» WORK TASK: Would you print the data below exactly, leaving out every picture?

» DATA:
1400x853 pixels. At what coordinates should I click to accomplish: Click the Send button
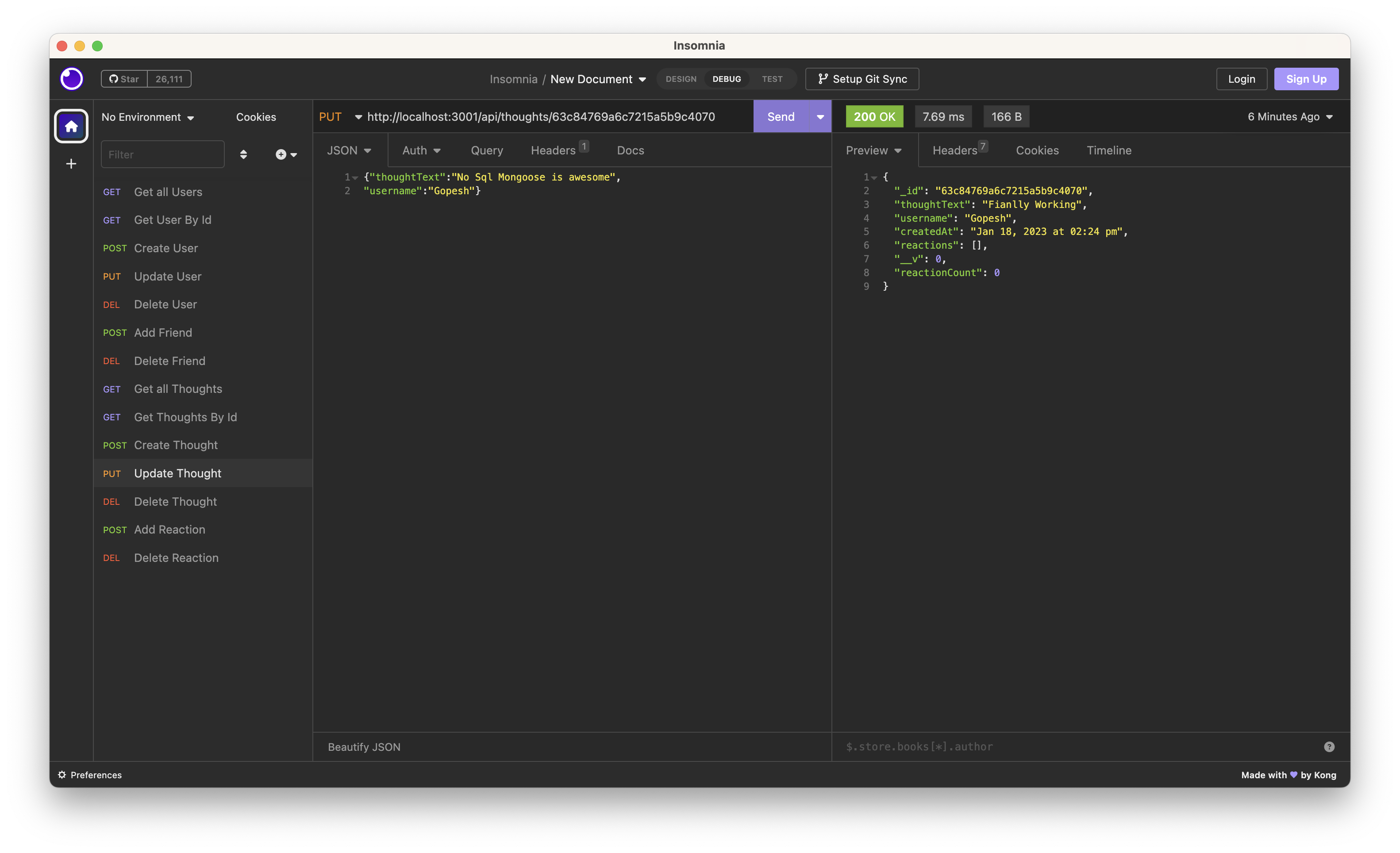[x=781, y=116]
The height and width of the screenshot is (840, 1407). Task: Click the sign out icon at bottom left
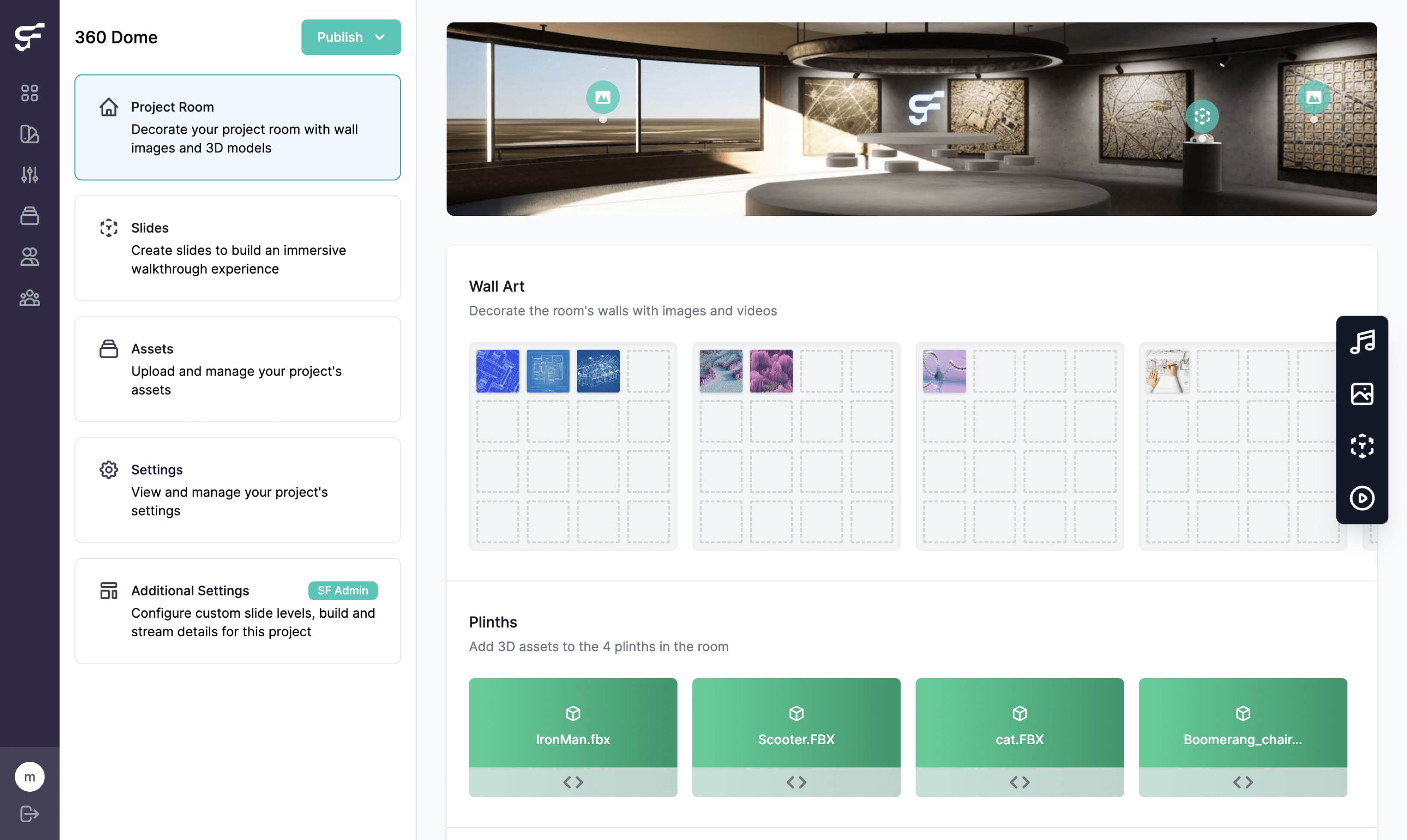pos(30,814)
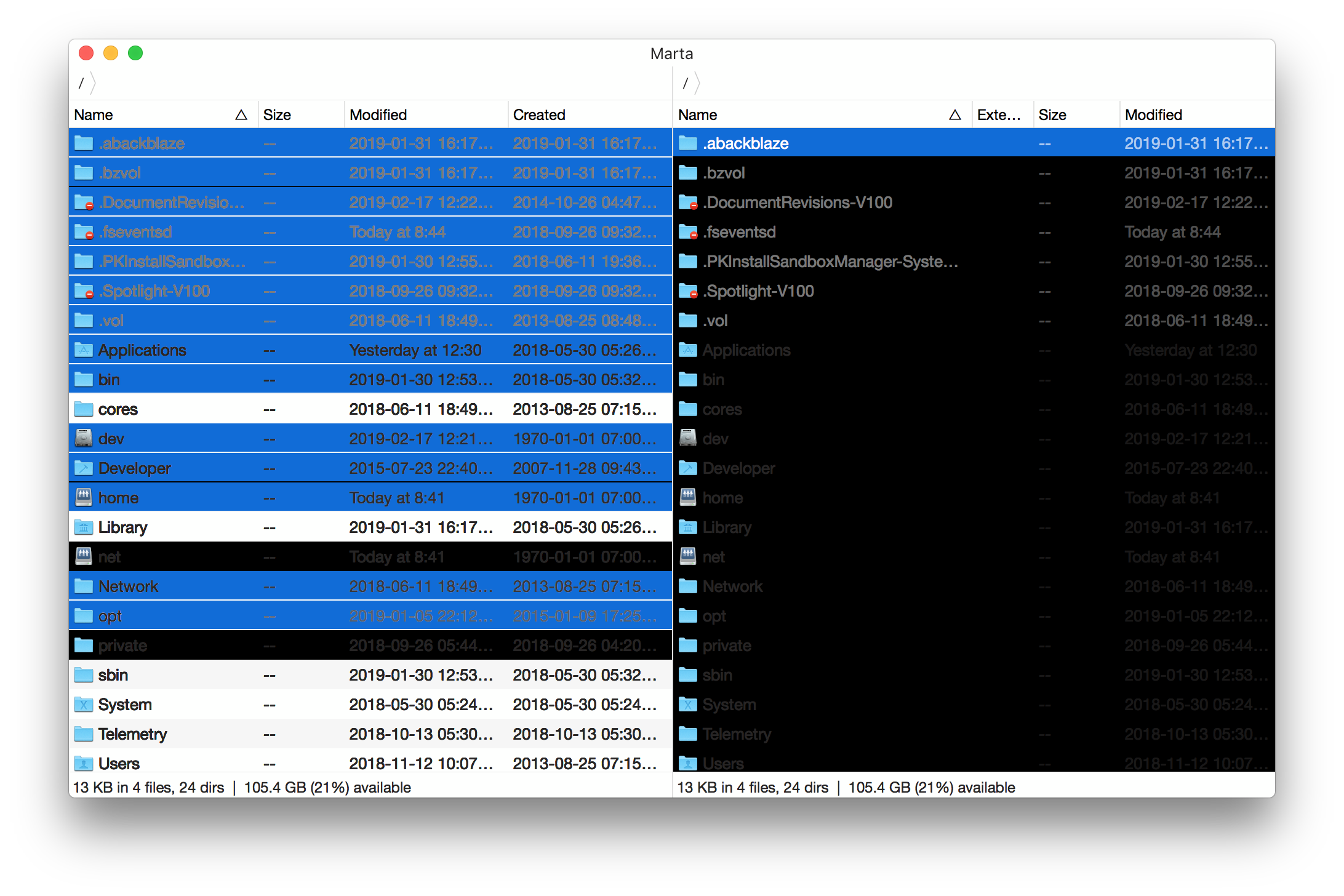Click the restricted badge on .Spotlight-V100 folder
Viewport: 1344px width, 896px height.
tap(90, 297)
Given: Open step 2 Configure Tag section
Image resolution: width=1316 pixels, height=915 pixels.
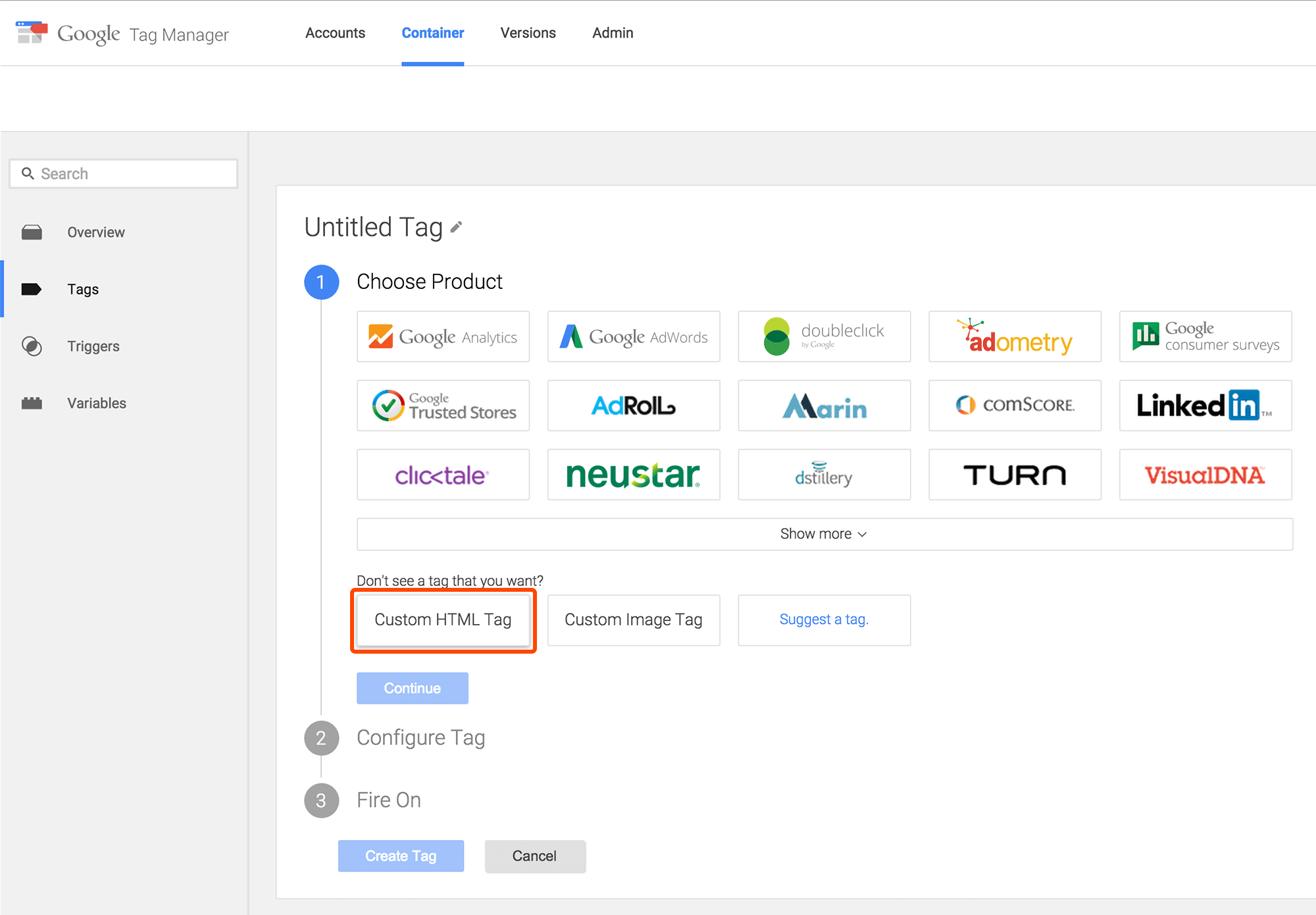Looking at the screenshot, I should (x=420, y=737).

» PROBLEM SOLUTION:
1400x853 pixels. At what coordinates should I click to accomplish: Click the Send button
[x=781, y=116]
The height and width of the screenshot is (840, 1407). Task: Click the sign out icon at bottom left
pos(30,814)
Click the restricted badge on .Spotlight-V100 folder
Viewport: 1344px width, 896px height.
tap(90, 297)
Given: Open step 2 Configure Tag section
Image resolution: width=1316 pixels, height=915 pixels.
Looking at the screenshot, I should (x=420, y=737).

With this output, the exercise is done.